Ainda há quem chame cobarde e maricas a quem fugiu à Guerra Colonial
Carlos Neves e Fernando Cardoso contaram a sua história numa conversa à porta fechada sobre a Guerra Colonial Portuguesa destinada a alunos da Escola Básica e Secundária Dom Martinho Vaz de Castelo Branco, na Póvoa de Santa Iria.
Se fugir ao fascismo, à fome, analfabetismo, tortura, falta de liberdade, prisão, exploração e guerra faz de alguém traidor da Pátria então esses são bons motivos para o ser, falou-se num colóquio destinado a alunos sobre a Guerra Colonial realizada na Escola Básica e Secundária Dom Martinho Vaz de Castelo Branco, da Póvoa de Santa Iria, concelho de Vila Franca de Xira.
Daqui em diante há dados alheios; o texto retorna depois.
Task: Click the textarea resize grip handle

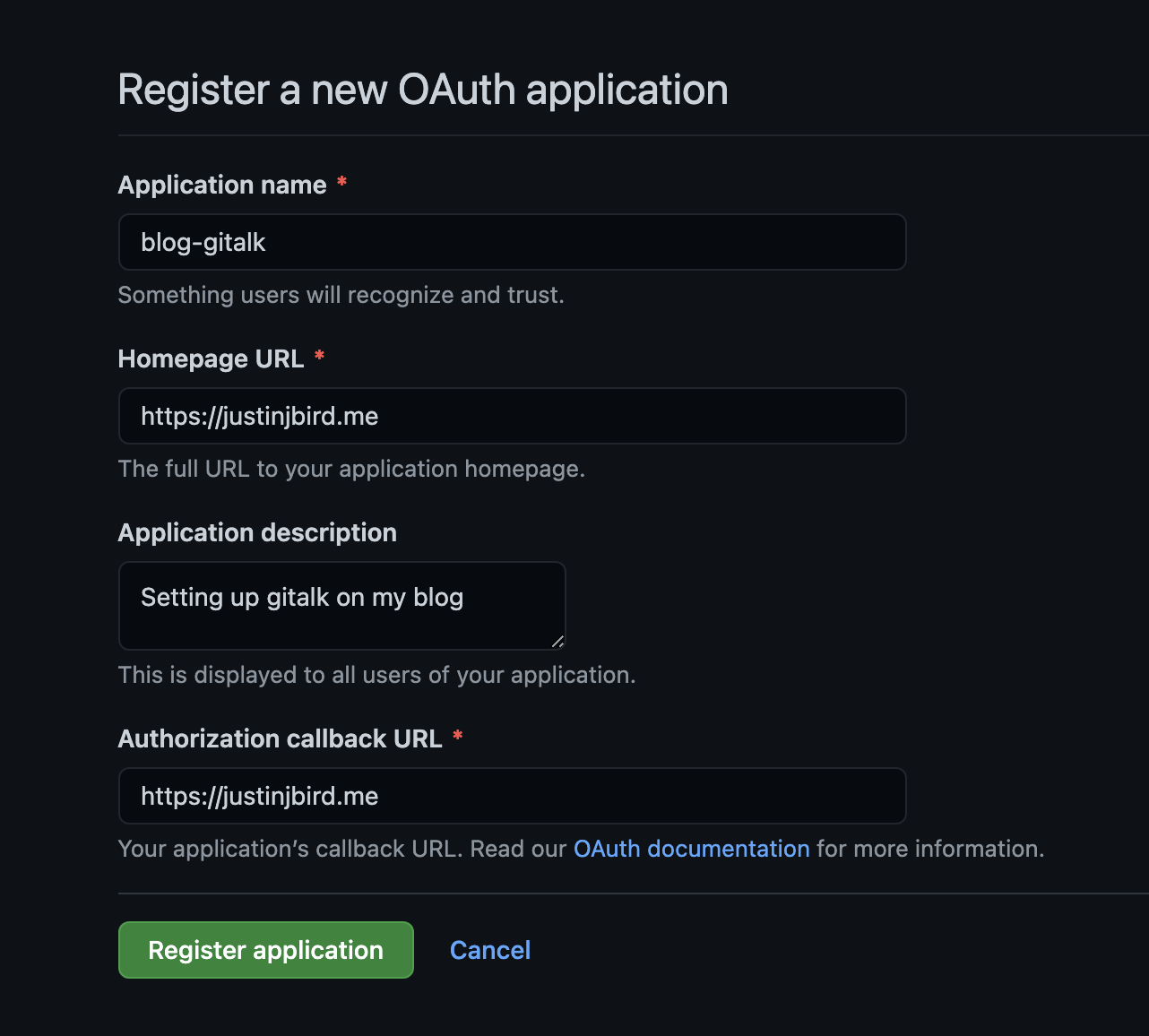Action: pyautogui.click(x=559, y=642)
Os alunos ouviram dois rostos - Carlos Neves e Fernando Cardoso - dar o seu testemunho sobre como decidiram sair do Portugal da ditadura por recusarem fazer uma guerra de que discordavam e que aterrorizava a sua juventude. “Ainda hoje os desertores são considerados traidores à pátria. Eu assumo a minha condição de traidor à pátria, traidor à pátria do fascismo, da fome, do analfabetismo”, disse Fernando Cardoso, citado pela Lusa.
Já Carlos Neves foi mais longe recordando que o Governo os acusava de serem “medricas, cobardes e traidores” e que, 50 anos depois do 25 de Abril de 1974, essa narrativa se mantém válida para alguns. “Hoje este problema ainda não está resolvido. Para muita gente conservadora continuamos a ser traidores à pátria, à pátria deles”, afirmou. Para ele, os milhares de jovens que disseram não à guerra colonial foram uma “tropa sem farda e sem armas” cuja revolta também ajudou à revolução.
“Se um contigente em África era de 70 mil a 80 mil soldados, os 200 mil jovens desertores, refractários e faltosos chegavam para fazer mais dois contingentes de soldados para as frentes de batalha da guerra colonial. Estes milhares de jovens não podem ser descartados, ignorados, têm o seu lugar na luta contra o fascismo e o colonialismo, contribuíram para a revolta dos oficiais de carreira, saturados pelo excesso de comissões e por falta de efectivos”, testemunhou Carlos Neves.
“Vi jovens queimados, sem pernas nem braços”
A viver no bairro da Ajuda, em Lisboa, Carlos Neves medrou o ‘não à guerra’ na Igreja, entre os católicos progressistas, e decidiu sair definitivamente do país quando visitou um amigo ferido em Angola, no Hospital Militar da Estrela. “O que vi no hospital - ainda me arrepio - eram jovens queimados, sem pernas, sem braços, e comecei a pensar com os meus amigos como havia de resolver o problema e o problema era como sair do país”, contou, citado pela Lusa.
Foram dois amigos que trabalhavam na TAP que lhe sugeriram ir para a Holanda. Teve de pedir passaporte, o que o levou a ir à sede da polícia política PIDE contar a mentira de que a família lhe tinha oferecido a viagem por ter terminado o curso de serralheiro mecânico. Já Fernando Cardoso ainda foi à tropa, que fez no Algarve com um comandante que se gabava de em África se passear com crânios de africanos na frente do jipe, antes de desertar em 1970. Saiu de Portugal ‘a salto’ pela zona de Marvão,, numa fuga de carro com amigos para Paris. “Esta guerra não era minha, esta guerra eram pessoas que estavam a lutar pela sua liberdade e libertação. Primeiro, era a consciência da guerra e depois era como fazer guerra à guerra, o que implicava o exílio”, contou. Saiu de Portugal sem saber quando voltaria e se voltaria, admitindo que podia ser para toda a vida.
Ambos trabalharam nos empregos que davam aos imigrantes ilegais, em limpezas, fábricas e hotelaria. Ouviram a primeira notícia do golpe de Estado pela rádio e, em países diferentes e sem se conhecerem, desconfiaram dos militares de óculos escuros que depois viram na televisão e que lhes recordaram as juntas militares da América Latina, temendo que a revolta fosse tomada pela ultra direita. O regresso a Portugal, com a “mala cheia de sonhos e de esperança”, surpreendeu-os. Tinham saído de um país cinzento, retrógrado, repressivo e regressavam a uma festa.
“Portugal explodiu de afectos, de criatividade, de amor. Cheguei a Lisboa e fiquei espantado, era uma cidade em efervescência. Paris passou a ser uma cidade velha. Portugal foi um laboratório de criatividade durante dois anos”, recordou Fernando Cardoso.